Press accounts promptly suggested wild sexuality to be standard avant-garde fare. Patrick J. Buchanan, Sen. Jesse Helms (R-N.C.) and other NEA opponents continue to assert that lurid sexual content is typical of government-supported art. The mood in the art Establishment has become so grim that, in his farewell address, former NEA Chairman John E. Frohnmayer compared right-wing attacks on the arts endowment to the Nazi invasion of Poland. Buchanan fired back with more claims that NEA art is rife with hard-core images.

Rife with men pushing flashlights is more like it.
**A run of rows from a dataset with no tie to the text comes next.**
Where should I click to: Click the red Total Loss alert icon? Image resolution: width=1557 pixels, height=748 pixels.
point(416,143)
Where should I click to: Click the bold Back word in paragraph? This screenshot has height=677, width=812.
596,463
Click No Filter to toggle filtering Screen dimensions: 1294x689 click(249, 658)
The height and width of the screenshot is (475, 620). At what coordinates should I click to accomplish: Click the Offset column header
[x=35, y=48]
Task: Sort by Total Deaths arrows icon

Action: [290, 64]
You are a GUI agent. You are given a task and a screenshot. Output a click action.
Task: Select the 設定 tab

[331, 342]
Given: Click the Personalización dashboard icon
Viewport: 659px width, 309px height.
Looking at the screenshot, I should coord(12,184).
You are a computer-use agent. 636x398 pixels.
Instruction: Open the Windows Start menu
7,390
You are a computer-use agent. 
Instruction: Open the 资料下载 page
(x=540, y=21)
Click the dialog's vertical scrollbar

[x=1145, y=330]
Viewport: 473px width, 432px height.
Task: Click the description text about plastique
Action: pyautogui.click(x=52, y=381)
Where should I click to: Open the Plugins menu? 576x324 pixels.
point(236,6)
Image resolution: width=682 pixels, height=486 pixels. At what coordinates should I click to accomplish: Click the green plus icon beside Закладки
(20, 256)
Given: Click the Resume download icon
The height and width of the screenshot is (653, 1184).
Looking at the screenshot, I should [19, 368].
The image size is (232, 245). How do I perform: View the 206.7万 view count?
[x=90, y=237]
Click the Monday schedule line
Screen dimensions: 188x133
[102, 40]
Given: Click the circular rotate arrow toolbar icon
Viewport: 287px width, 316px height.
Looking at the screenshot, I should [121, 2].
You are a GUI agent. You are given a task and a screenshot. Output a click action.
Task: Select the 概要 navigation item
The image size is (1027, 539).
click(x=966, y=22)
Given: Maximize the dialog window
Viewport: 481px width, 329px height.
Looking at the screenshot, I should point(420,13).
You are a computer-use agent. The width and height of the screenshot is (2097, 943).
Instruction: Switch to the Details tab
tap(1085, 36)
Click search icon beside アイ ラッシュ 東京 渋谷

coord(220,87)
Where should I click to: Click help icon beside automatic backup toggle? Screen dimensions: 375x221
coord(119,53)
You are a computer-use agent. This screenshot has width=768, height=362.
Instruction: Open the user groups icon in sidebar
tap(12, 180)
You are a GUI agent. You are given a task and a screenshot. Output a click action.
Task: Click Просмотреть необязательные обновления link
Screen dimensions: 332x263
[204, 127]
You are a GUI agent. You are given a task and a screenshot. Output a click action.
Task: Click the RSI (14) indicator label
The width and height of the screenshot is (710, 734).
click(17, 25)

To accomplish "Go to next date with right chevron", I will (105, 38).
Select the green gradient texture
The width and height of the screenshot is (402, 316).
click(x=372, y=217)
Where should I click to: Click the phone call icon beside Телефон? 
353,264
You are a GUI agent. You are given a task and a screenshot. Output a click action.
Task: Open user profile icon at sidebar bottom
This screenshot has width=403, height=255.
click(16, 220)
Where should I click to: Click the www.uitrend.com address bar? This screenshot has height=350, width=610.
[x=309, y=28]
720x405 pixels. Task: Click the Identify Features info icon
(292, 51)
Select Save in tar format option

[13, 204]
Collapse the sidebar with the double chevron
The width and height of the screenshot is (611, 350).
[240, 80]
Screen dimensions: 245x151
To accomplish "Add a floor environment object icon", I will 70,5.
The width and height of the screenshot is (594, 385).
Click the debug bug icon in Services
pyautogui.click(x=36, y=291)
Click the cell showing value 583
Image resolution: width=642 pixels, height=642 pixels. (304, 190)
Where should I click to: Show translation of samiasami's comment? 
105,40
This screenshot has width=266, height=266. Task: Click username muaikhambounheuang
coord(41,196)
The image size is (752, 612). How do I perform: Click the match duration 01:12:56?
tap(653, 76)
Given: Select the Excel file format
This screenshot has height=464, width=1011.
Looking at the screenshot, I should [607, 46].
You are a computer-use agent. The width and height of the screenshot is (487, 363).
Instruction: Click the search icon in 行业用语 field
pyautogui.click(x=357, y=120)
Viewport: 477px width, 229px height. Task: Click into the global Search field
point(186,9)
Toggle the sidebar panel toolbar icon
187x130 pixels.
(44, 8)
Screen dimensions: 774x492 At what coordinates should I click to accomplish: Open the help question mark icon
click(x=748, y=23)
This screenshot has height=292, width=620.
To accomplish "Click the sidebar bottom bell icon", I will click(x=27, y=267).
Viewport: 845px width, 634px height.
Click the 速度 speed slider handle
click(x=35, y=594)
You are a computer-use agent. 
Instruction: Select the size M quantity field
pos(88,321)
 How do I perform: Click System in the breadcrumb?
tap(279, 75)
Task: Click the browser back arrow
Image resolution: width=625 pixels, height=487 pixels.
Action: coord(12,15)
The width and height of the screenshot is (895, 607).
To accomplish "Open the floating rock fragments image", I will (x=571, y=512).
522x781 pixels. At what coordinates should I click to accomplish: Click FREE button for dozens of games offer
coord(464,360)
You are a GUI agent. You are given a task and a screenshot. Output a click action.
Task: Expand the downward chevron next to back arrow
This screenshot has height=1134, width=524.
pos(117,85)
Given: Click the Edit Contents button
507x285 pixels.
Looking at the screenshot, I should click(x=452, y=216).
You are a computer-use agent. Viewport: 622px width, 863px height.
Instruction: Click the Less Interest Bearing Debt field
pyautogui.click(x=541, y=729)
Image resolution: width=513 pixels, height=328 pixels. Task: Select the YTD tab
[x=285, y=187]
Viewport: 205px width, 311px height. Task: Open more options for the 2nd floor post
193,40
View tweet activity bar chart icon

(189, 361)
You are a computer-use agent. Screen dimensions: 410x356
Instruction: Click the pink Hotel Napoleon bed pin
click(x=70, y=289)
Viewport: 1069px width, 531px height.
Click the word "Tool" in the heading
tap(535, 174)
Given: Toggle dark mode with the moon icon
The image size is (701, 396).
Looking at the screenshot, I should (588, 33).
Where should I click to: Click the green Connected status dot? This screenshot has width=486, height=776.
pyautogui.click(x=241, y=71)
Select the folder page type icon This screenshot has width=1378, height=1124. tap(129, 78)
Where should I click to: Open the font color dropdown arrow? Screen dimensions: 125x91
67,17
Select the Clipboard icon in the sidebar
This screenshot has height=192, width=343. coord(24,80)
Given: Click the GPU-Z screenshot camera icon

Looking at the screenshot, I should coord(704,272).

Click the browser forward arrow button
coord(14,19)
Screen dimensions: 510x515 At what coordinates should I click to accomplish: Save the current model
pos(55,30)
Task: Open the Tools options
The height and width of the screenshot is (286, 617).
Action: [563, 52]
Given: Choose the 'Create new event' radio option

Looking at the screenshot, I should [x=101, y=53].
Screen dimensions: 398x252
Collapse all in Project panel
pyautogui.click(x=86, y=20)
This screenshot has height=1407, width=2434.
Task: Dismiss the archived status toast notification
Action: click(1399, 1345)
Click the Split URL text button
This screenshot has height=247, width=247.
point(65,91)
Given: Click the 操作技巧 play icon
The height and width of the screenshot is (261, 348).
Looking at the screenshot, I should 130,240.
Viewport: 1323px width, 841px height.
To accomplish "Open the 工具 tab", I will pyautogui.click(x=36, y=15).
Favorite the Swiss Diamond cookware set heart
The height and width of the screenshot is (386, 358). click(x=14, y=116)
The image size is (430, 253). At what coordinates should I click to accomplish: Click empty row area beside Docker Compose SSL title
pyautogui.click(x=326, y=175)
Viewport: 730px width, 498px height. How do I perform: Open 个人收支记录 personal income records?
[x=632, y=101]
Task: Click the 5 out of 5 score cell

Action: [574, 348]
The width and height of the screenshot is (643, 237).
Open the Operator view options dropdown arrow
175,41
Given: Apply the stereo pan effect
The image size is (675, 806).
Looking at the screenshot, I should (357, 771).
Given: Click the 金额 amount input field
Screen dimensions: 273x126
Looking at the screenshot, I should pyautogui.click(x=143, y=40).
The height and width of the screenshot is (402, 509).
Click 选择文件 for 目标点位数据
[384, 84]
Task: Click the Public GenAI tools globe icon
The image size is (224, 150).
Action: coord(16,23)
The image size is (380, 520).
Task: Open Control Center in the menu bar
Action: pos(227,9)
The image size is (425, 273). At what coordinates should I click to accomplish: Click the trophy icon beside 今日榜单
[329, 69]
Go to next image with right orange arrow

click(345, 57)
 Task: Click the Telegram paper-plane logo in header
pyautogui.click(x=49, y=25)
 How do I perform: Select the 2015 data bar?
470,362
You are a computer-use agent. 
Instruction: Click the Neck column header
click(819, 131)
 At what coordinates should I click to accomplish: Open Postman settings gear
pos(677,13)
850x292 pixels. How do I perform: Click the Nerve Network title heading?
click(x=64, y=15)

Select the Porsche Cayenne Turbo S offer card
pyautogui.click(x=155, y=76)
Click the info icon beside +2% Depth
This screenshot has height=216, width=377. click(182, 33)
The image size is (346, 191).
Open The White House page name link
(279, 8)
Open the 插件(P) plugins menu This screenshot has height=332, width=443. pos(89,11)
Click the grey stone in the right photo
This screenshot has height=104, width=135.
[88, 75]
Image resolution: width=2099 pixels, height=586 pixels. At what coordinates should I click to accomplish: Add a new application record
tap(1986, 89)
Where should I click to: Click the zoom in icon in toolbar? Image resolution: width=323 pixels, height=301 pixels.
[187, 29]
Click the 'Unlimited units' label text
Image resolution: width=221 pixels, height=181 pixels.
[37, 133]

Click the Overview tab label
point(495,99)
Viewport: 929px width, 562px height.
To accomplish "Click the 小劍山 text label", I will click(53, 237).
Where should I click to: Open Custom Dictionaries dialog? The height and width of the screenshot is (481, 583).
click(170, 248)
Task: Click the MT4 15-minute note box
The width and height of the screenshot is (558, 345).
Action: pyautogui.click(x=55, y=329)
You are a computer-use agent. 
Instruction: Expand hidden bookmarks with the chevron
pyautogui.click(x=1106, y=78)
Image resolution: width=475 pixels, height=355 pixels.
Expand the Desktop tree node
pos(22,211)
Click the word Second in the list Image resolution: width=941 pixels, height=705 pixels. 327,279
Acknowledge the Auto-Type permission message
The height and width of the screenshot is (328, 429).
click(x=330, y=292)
The smut sideshow has been sustained by its monetary value to conservative fund-raisers and by its appeal to journalists, who cannot resist a valid-sounding excuse to slip phrases like “caressed her naked breasts” into serious public-policy stories. (Hmmm . . . which we just accomplished here.) Smutty art just isn’t that common.

As a medium-strength fan of experimental theater, I’ve sat through many evenings of NEA-backed performance art. I’ve seen little that would make anyone’s librarian aunt uncomfortable, though lots that might leave her bored.

What goes on at a typical night at The Kitchen has far more significance to the NEA debate than the occasional salacious work. Acts like trombone-propelled electronics meet all anti-obscenity strictures. Such work is in good taste. It’s serious. And it’s a category the NEA has difficulty dealing with--bad art.

“Some of the art we fund is quite bad,” says Kitty Carlisle Hart, director of the New York State Art Council. “Historically there has been a great deal of bad art, and there’s going to be a great deal more.”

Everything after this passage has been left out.